• **ENUNCIADO DA TAREFA**
Reproduza integralmente, sem nenhuma alteração, o trecho selecionado abaixo, que trata da crise de governabilidade do governo Bolsonaro.

• **TRECHO SELECIONADO**
★ ★ ★ ★ ★

Um dos reflexos desta crise de governabilidade foi a tomada de posição de Rodrigo Maia, o ex-presidente da Câmara de Deputados, corresponsável pela manutenção de Bolsonaro no governo, já que nunca colocou em votação os inúmeros pedidos de impeachment: este veste a carapuça e faz elogios rasgados a Lula.  O presidente miliciano da Pandemia, acuado, poucas horas depois do discurso de Lula, assustado, faz manobra de marketing apresentando seu gabinete negacionista com máscaras, proclamando que resolveu comprar as vacinas russas e chinesas, e que é favorável à vacinação. Tarde demais: Lula já atua como embaixador com a Rússia, com a OMS, para obter vacinas. Mas, Lula está decidido a responder ao socorro do povo pobre e trabalhador diante desta tragédia jamais vista no Brasil.

★ ★ ★ ★ ★

• **DADOS BRUTOS**
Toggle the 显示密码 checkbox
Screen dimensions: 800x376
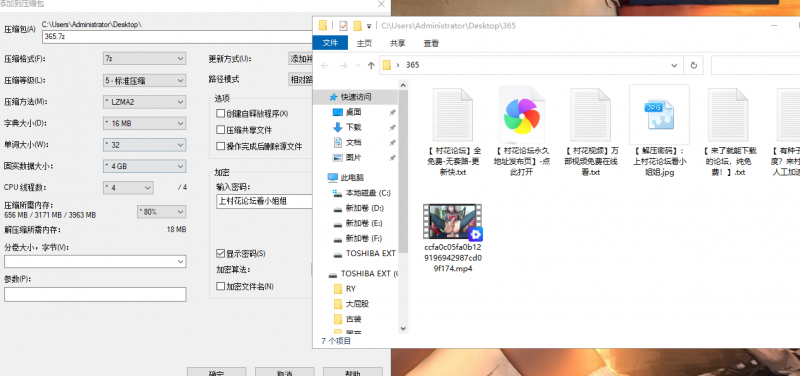pyautogui.click(x=220, y=254)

★ ★ ★ ★ ★

• **RESOLUÇÃO DA TAREFA**
Um dos reflexos desta crise de governabilidade foi a tomada de posição de Rodrigo Maia, o ex-presidente da Câmara de Deputados, corresponsável pela manutenção de Bolsonaro no governo, já que nunca colocou em votação os inúmeros pedidos de impeachment: este veste a carapuça e faz elogios rasgados a Lula.  O presidente miliciano da Pandemia, acuado, poucas horas depois do discurso de Lula, assustado, faz manobra de marketing apresentando seu gabinete negacionista com máscaras, proclamando que resolveu comprar as vacinas russas e chinesas, e que é favorável à vacinação. Tarde demais: Lula já atua como embaixador com a Rússia, com a OMS, para obter vacinas. Mas, Lula está decidido a responder ao socorro do povo pobre e trabalhador diante desta tragédia jamais vista no Brasil.